• Text provided:
▬▬▬▬▬▬

Adding a potable water tank, and a holding tank for the head should not be all that difficult. depending on how the vee berth was removed it should not be hard to add back. 

Respectfully,
Jeff


----------



## chucklesR (Sep 17, 2007)

Seems to me that Jeff just saved you several years of heartache and several thousand dollars.
Let the beasty go.


----------



## kpdii (Jul 30, 2008)

Thanks for your input everyone, especially Jeff and JSTV. I went back and looked a the boat again last night, and saw exactly what JSTV saw. I have been in contact with several members of the Morgan 27 owners group, and they have mentioned many of the issues, and fixes that Jeff brought up. 

After looking at a couple of dozen points that the Morgan guys have brought up, I am still interested in the boat, but moving very cautiously. 

We aren't looking to race, but more a family boat for playing with. I contacted two certified surveyors today, and if I move forward, it is likely that I will have the boat taken out and survey contingent on buying. Because of $$$ I would like to do a "floating restoration" so I can fix things over time.

Sailingdog I have a my flickr link, it has about 40 pictures of the boat. 

The work in and of it self doesn't scare me, and as JSTV said, the price is realitivly low, but I haven't discussed price outside of what he is asking. The real question is do I feel my car guy skills will translate into a project I am willing to tackle based on what comes back on the survey.

JSTV, while I have you, know anything about the Corinthian Yatch Club sailing classes? My wife is new to this, and that sounds like a great price to get her a foundation to work on whatever boat we get. Also, have you seen any others about that size I should look at? I looked at a Chrysler 26 at Colling County (awful) and a MacGregor 25 that I thought was too small for what we want (occasional weekend overnights for my wife and girls)


----------



## jstv4man (Nov 19, 2004)

While I'm not familiar with the sailing classes you're referring to on a first-hand basis, I do know that club. They're a good bunch of folks, and there are some very knowledgeable sailors there. I certainly don't think that would be a bad place to start.
I don't know if it's still there, but a couple of weeks ago, Inland Sailing located @ the same marina the Morgan is, had a Pearson 26 listed. It's a little more expensive than the Morgan, but still a pretty good deal on a much more solid boat. It could use some updating in some key areas, but needs no big projects. Talk to Todd @ that shop. He'll steer you straight.

▬▬▬▬▬▬

• Stored data:
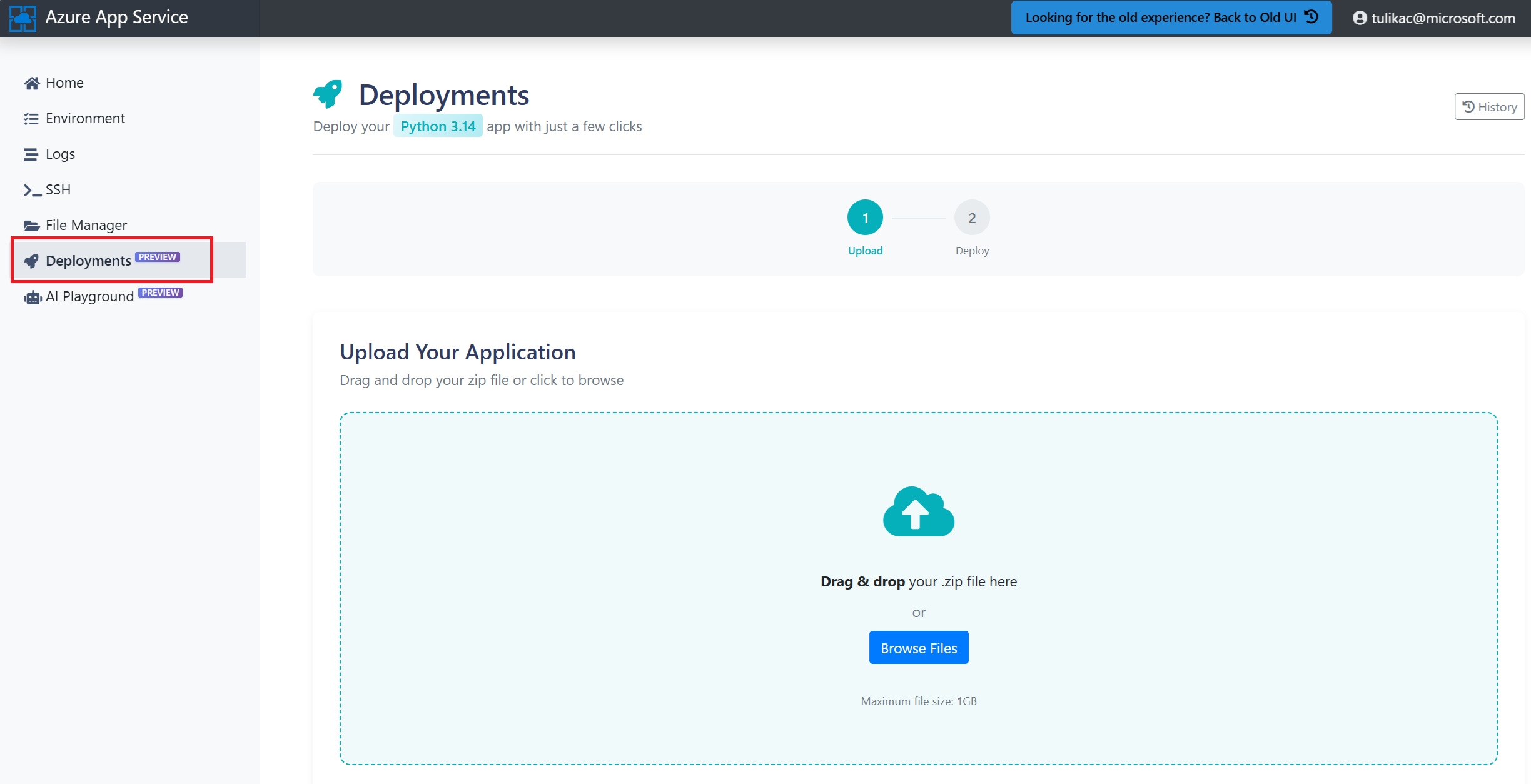This screenshot has height=784, width=1531.
Task: Switch back to Old UI
Action: 1171,18
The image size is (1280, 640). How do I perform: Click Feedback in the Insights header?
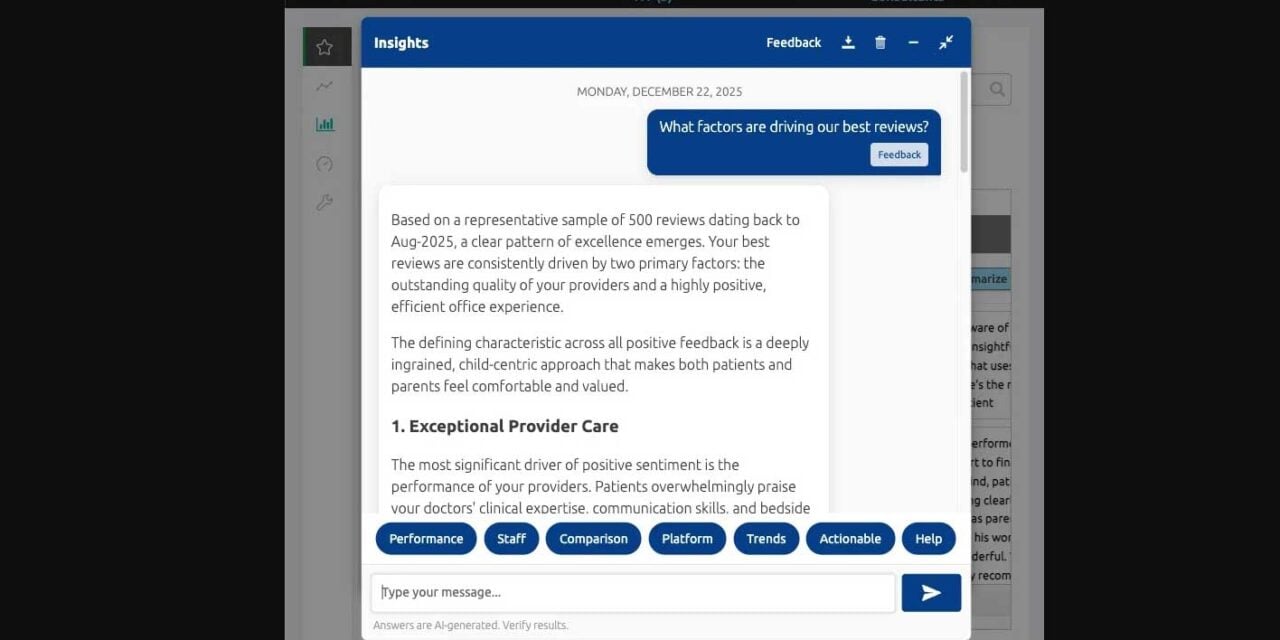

▬▬▬▬▬▬

• What to produce:
Continue the forum thread about buying a Morgan 27 sailboat, picking up right after its last sentence.

• Answer:
If that boat is already sold, just check the usual places: Craigslist, Sailing Texas.com, and go to the local marinas & look @ their bulletin boards. Take your time & be selective. The right boat at the right price will come along.


----------



## kpdii (Jul 30, 2008)

jstv4man said:


> I don't know if it's still there, but a couple of weeks ago, Inland Sailing located @ the same marina the Morgan is, had a Pearson 26 listed. It's a little more expensive than the Morgan, but still a pretty good deal on a much more solid boat. It could use some updating in some key areas, but needs no big projects. Talk to Todd @ that shop. He'll steer you straight.


Thanks for the tip about the Pearson, its a little more $ than I can do right now, but I have Inland keeping an eye open for me now so that was a fruitful call.


----------



## fheidlbe (Dec 28, 2008)

*the mysterious Morgan*

The posts about the Morgan 27 were from July 2008, however I looked at the very same boat a couple of days ago (Dec 2008). So, you all decided, not to buy it. I found the same problems you mentioned, and more:
underneath the port settee in the main cabin, on the bottom of the storage space, there are wood panels that look rotten from water impact. I fear that this moisture can go from there into the structure that holds the keel. Is that possible, or are these wood panels just the floor?
In other words, does this rotten wood have a structural impact, or is
it a mere cosmetic problem?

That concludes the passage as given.